__Data shown__:
━━━━

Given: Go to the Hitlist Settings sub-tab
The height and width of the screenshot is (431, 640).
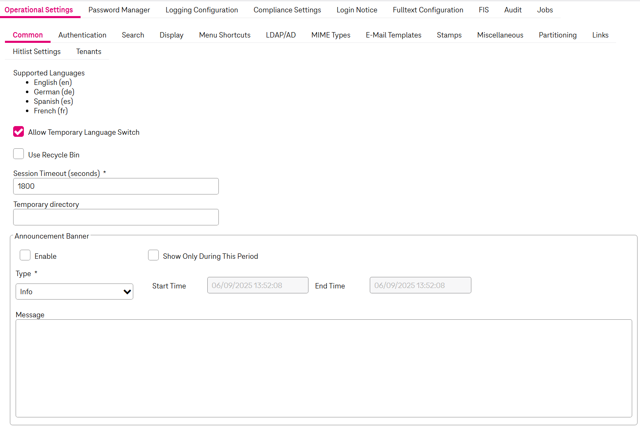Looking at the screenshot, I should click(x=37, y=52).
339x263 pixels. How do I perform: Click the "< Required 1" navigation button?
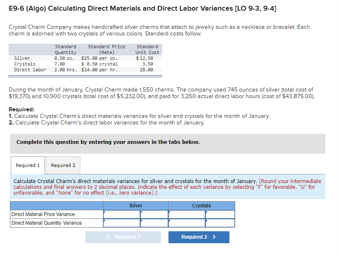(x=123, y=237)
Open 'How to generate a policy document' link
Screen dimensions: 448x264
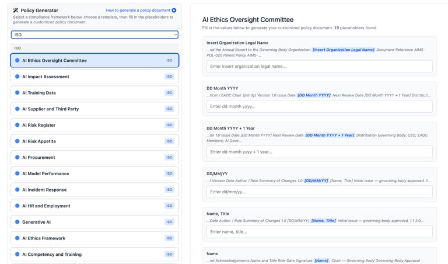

━━━━

__Problem statement__:
Transcribe each entry exactly, pictures excluded.

__Solution to this exercise__:
Given: Go to the Hitlist Settings sub-tab
The height and width of the screenshot is (431, 640).
Looking at the screenshot, I should click(x=37, y=52).
339x263 pixels. How do I perform: Click the "< Required 1" navigation button?
(x=123, y=237)
Open 'How to generate a policy document' link
Screen dimensions: 448x264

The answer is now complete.